START Quoted passage

On one hand, we have (and have always had) Michael Jackson, a man whose behavior couldn’t have been more perfectly aligned with the characteristics we would normally associate with a pedophile, but without any of the evidence required to make a credible case. Just evidence of weird behavior, but weird behavior that if anyone I knew personally exhibited them, we wouldn’t have a relationship. We’d have a problem.
All of that would be true whether the film Leaving Neverland existed or not. With the film we have two alleged victims (Wade Robson and James Safechuck) who couldn’t have less credibility, and who now only present their recanted word as evidence.
These quandaries are captured in a documentary that isn’t really a documentary as we have come to use them, and that owes its existence, not to new evidence or facts or a continued search for the truth, but to the zeitgeist, to the moment we find ourselves in as a society. Without the #MeToo movement we don’t have this film, and yet there is something about the film that does not live up to the spirit of “believe the victim.” Not only is there nothing new here for the person who has had more than a passing relationship with the timeline of these accusations, but there is plenty of easily had information about at least one of the narrators – Wade Robson – to cast serious doubt on his motivations and character. For information like, say, Robson’s relationship with Jackson’s niece to be left out isn’t some mere oversight; it is editing done toward a specific narrative. The film is dedicated to one thing and one thing only: making Jackson seem as guilty as possible. It is a deposition relying on its audience’s unwillingness to do any homework to propel it to the level of legitimate inquiry. It is an emotional appeal, designed to obliterate reason by sheer volume and repetition of an explosively gross and compelling narrative. This film is literally a case being tried in the court of public opinion, since no actual criminal arena will grant these two men another run before a judge based on what they have. Watching the documentary didn’t change anything legally for me.
For me.

END Quoted passage
START Excerpted records

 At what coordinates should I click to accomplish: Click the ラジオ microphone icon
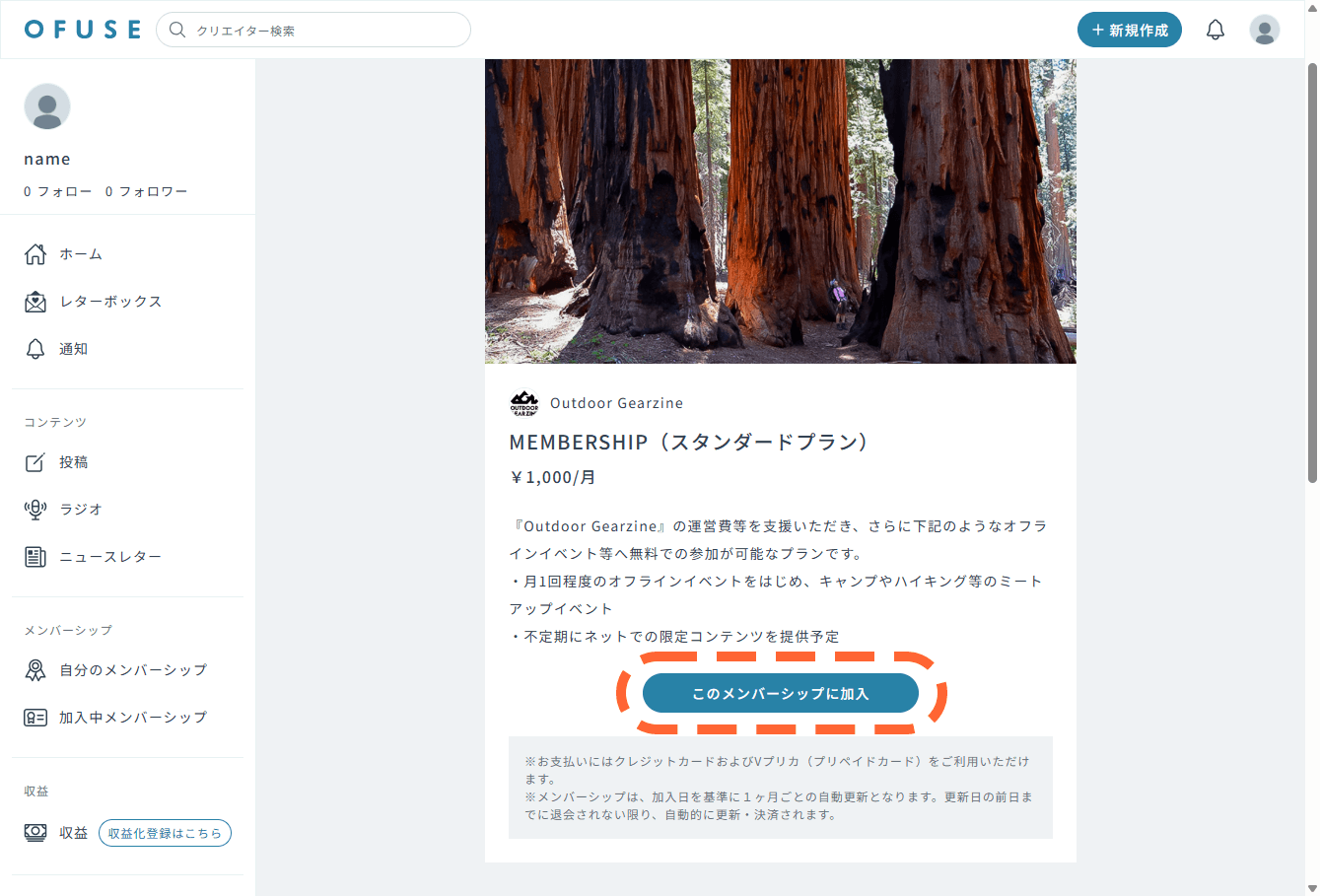pos(35,510)
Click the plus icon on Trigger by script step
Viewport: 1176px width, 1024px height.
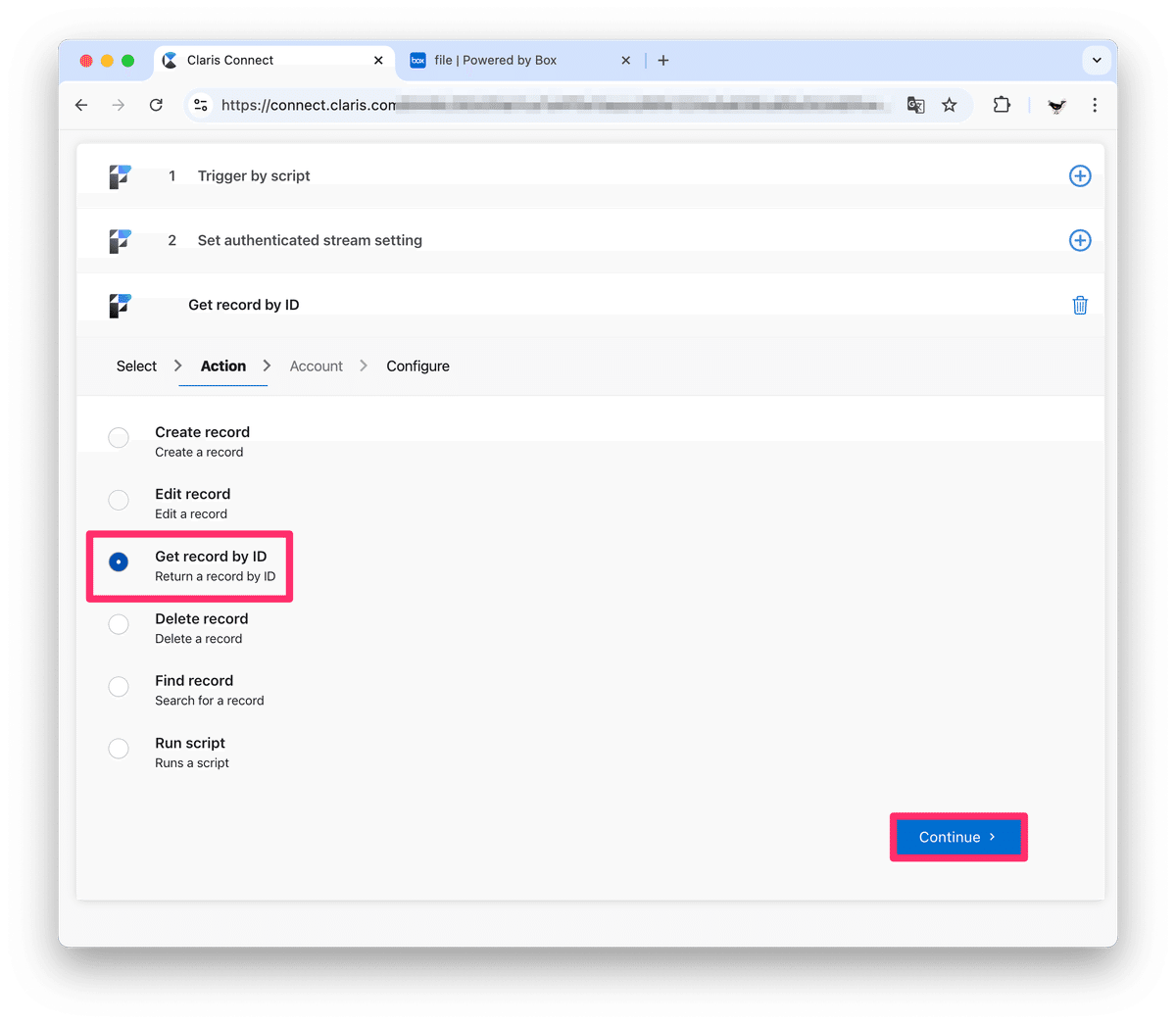[x=1080, y=176]
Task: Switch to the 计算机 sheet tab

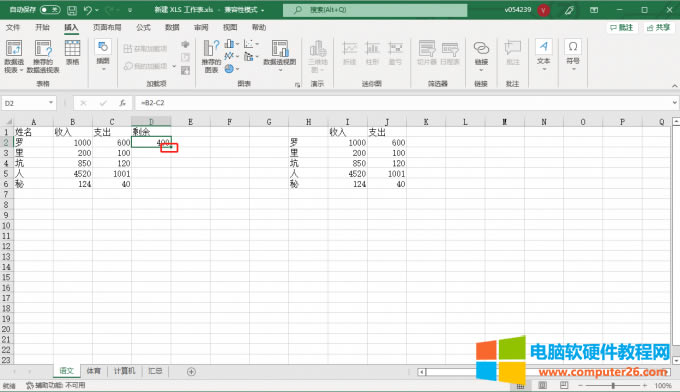Action: tap(124, 371)
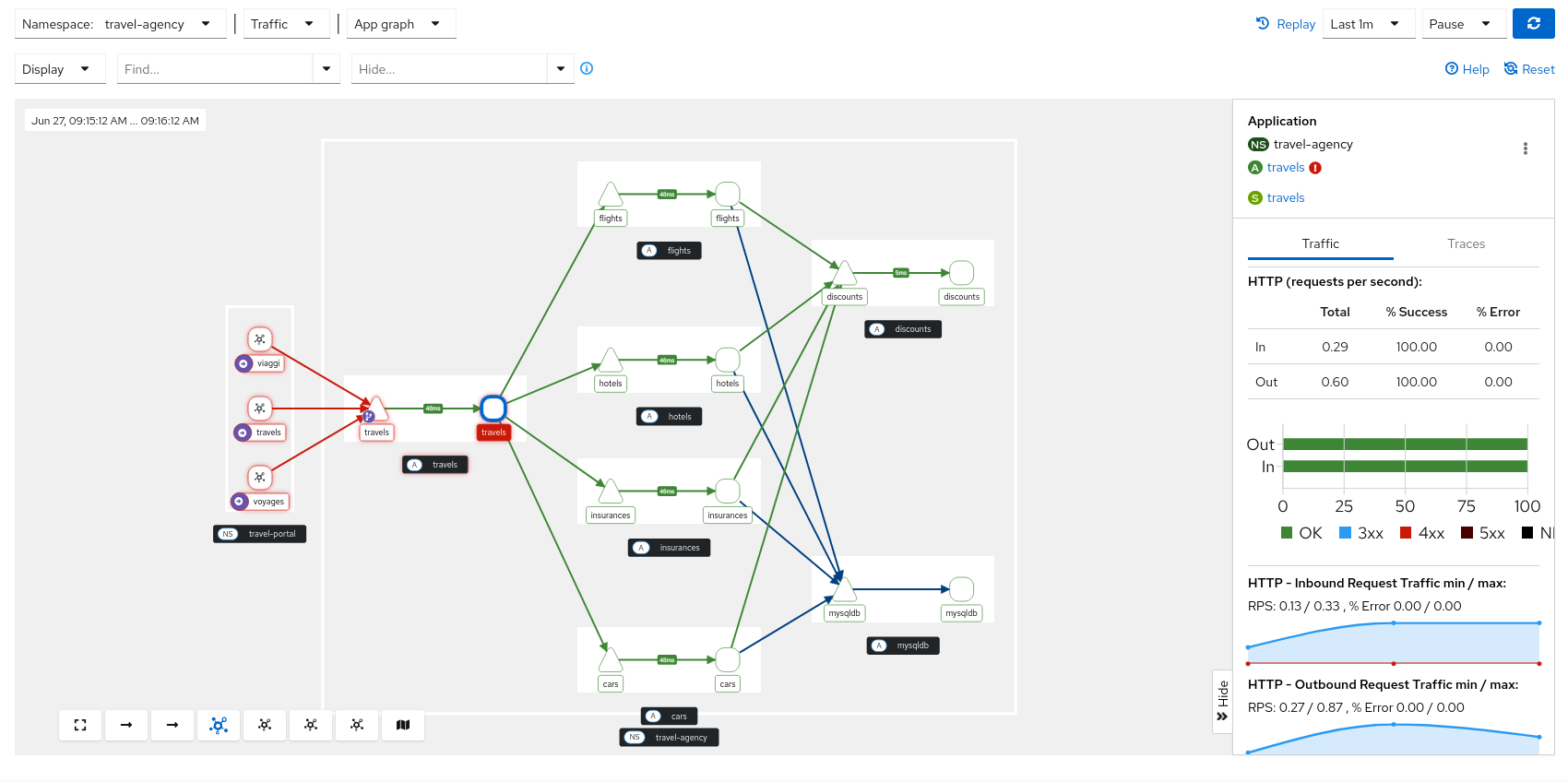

END Excerpted records

What to work on:
(a) Using the piece on Leaving Neverland, decide whether each statement agrees with it. Answer yes or no for each, and quote the words that settle it.
(i) The piece names Wade Robson and James Safechuck as the two alleged victims in the film.
(ii) The piece says the film offers new material to someone who knows the timeline of the accusations well.
(iii) The writer says that watching the documentary changed nothing legally for them.
(b) Answer these questions from the piece on Leaving Neverland:
(i) Without what movement, the writer says, would we not have this film?
(ii) What information about Wade Robson does the writer say the film left out?
(iii) What one thing does the writer say the film is dedicated to?
(c) Keep writing the piece on Leaving Neverland, starting after its last words, "For me."

Answers for this exercise:
(a)
(i) Yes: "two alleged victims (Wade Robson and James Safechuck)"
(ii) No: "Not only is there nothing new here for the person who has had more than a passing relationship with the timeline of these accusations"
(iii) Yes: "Watching the documentary didn’t change anything legally for me."

(b)
(i) The #MeToo movement
(ii) His relationship with Jackson's niece
(iii) Making Jackson seem as guilty as possible

(c)
“For me” is what all of this really boils down to when things hit the legal wall, really. Not what you, the reader, has to live with, but what I have to live with. I had lost nearly all interest in Michael Jackson as a celebrity a long time ago, but what will I do with “Off the Wall”? What will it mean when “Human Nature” comes on the radio? I don’t yet know, but I know that the answers are mine, and that there is sometimes a double-taking difference between the bluster of what we put into the world as a standard and a moment in a backyard cookout when “Wanna Be Startin’ Somethin’” comes on.
I absolutely believe that Michael Jackson was capable of molesting a child. Blame that on his own long-documented behavior, words, and deeds. There is no smoking gun for what this film lays out, but then there rarely is in such cases. These types of crimes overwhelmingly come down to someone’s word, or the inability of a pedophile to hide their crime. In almost any other case I have taken a victim at their word. I do not hold up Jackson’s music or place in history so high that I cannot accept the possibility that he may have committed a crime, or many. But the failure of Leaving Neverland is that it doesn’t take these questions seriously, does not care that the questions it raises it cannot answer, all while suggesting it is full of truths. It is yet another Hollywood-facing survey of the masses that doesn’t clear the honesty bar, a vomitous temperature-taking of people’s pulses in aid of a court case to come because why not? Social media has pushed the needle on everything from politics to how news is defined, changed the way we speak and read and care. Why not use it to shore up attention denied by a court of law? As a herd we have certainly done more with less.
The question of whether or not Michael Jackson molested children is one that should be answered if it can be. Leaving Neverland isn’t remotely interested in doing that in a way that doesn’t feel like titillation or a money grab. It leaves every stone unturned in the interest of the one story it desires to tell poorly, and that is its biggest crime.